→ **Passage provided**
*****
Search About Newsletters Donate

Kids Assigned Unqualified Attorneys in Cuyahoga County Juvenile Court

Judges are taking problems with attorney assignments “seriously,” official says.

This is The Marshall Project - Cleveland’s newsletter, a twice monthly digest of criminal justice news from around Ohio gathered by our staff of local journalists. Want this delivered to your inbox? Subscribe to future newsletters.

Juvenile court officials don’t know how many children were given unqualified attorneys

Cuyahoga County Juvenile Court officials now have a plan to ensure that the private attorneys assigned to represent children meet basic state standards for education and experience.

The court will now also track case assignments that judges and magistrates give to lawyers, who are paid with public money.

Plans announced this month to the Ohio Public Defenders Commission didn’t satisfy dozens of residents from Greater Cleveland Congregations and other advocates who have called for reforms.

The group has connected the flaws in representation to the high number of children — mostly Black — who are transferred to adult court through a legal process called a bindover.
*****
→ **Information shown**
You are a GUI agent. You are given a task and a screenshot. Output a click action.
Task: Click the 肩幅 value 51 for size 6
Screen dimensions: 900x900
*****
→ **Required action**
In the juvenile court article, reproduce word for word the span that begins at "Kids Assigned Unqualified" and stops after "to future newsletters.".

→ **Solution**
Kids Assigned Unqualified Attorneys in Cuyahoga County Juvenile Court

Judges are taking problems with attorney assignments “seriously,” official says.

This is The Marshall Project - Cleveland’s newsletter, a twice monthly digest of criminal justice news from around Ohio gathered by our staff of local journalists. Want this delivered to your inbox? Subscribe to future newsletters.